This report describes characterization of the fly alcohol response using the Drosophila gene GstO1. Dmel\GstO1 encodes a cytoplasmic glutathione S-transferase of the omega class. The single fly gene is orthologous to 2 genes in human, GSTO1 and GSTO2. RNAi targeting constructs and an allele caused by insertional mutagenesis have been generated for Dmel\GstO1.
The human genes Hsap\GSTO1 and Hsap\GSTO2 have been introduced into flies, but have not been characterized.
Animals homozygous for a loss-of-function Dmel\GstO1 mutation exhibit highly increased ethanol sensitivity (decreased resistance to ethanol-induced sedation). GstO1 overexpression in wild-type animals results in increased resistance to ethanol compared to the control. Neural expression of GstO1 plays a major role in these effects: sensitivity to ethanol-induced sedation is strongly increased when GstO1 is reduced via RNAi in most dopaminergic and serotonergic neurons.
[updated May 2019 by FlyBase; FBrf0222196]
Alcoholism can be defined as persistence of excessive drinking over a long period of time despite adverse health effects and disruption of social relations (Morozova et al., 2014; pubmed:24395673).
The 2013 Diagnostic and Statistical Manual of Mental Disorders (DSM) combined the two former categorizations of abnormal alcohol use (alcohol abuse and alcohol dependence) into one diagnosis: alcohol use disorder. The severity of an individual's AUD is broken into classifications: mild, moderate, or severe. "Alcoholism" is a non-medical term often used to describe a severe form of alcohol use disorder. (https://www.therecoveryvillage.com/recovery-blog/alcoholism-alcohol-use-disorder-whats-difference/)
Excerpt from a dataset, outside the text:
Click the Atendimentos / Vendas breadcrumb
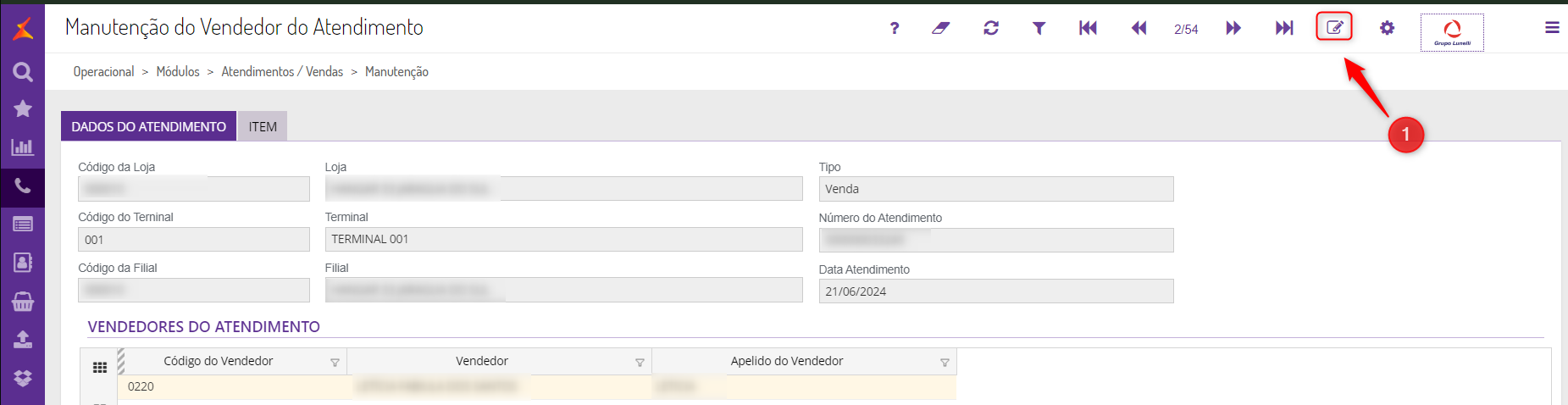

Excessive alcohol consumption is associated with increased risk of different types of cancer, higher cardiovascular disease mortality, birth defects, liver diseases, and neuropsychiatric disorders (Morozova et al., 2014; pubmed:24395673).
Alcoholism is a multifactorial, genetically influenced disorder. [from MIM:103780; 2017.12.19]
GSTO1 and GSTO2 encode omega class glutathione S-transferases (GSTs) with glutathione-dependent thiol transferase and dehydroascorbate reductase activities. GSTs are involved in the metabolism of xenobiotics and carcinogens. [Gene Cards, GSTO1, GSTO2; 2019.05.02]
Glutathione S-transferases (GST) are a family of enzymes that catalyze conjugation of reduced glutathione to a wide range of substrates, usually resulting in detoxification. They also function as transport proteins. (https://www.sciencedirect.com/topics/neuroscience/glutathione-s-transferase)
Many to one: 2 human to 1 Drosophila.
Many to one: 2 human to 1 Drosophila.
Moderate- to high-scoring ortholog of human GSTO1 and GSTO2 (1 Drosophila to 2 human). Dmel\GstO1 shares 33-37% identity and 48-50% similarity with the human genes.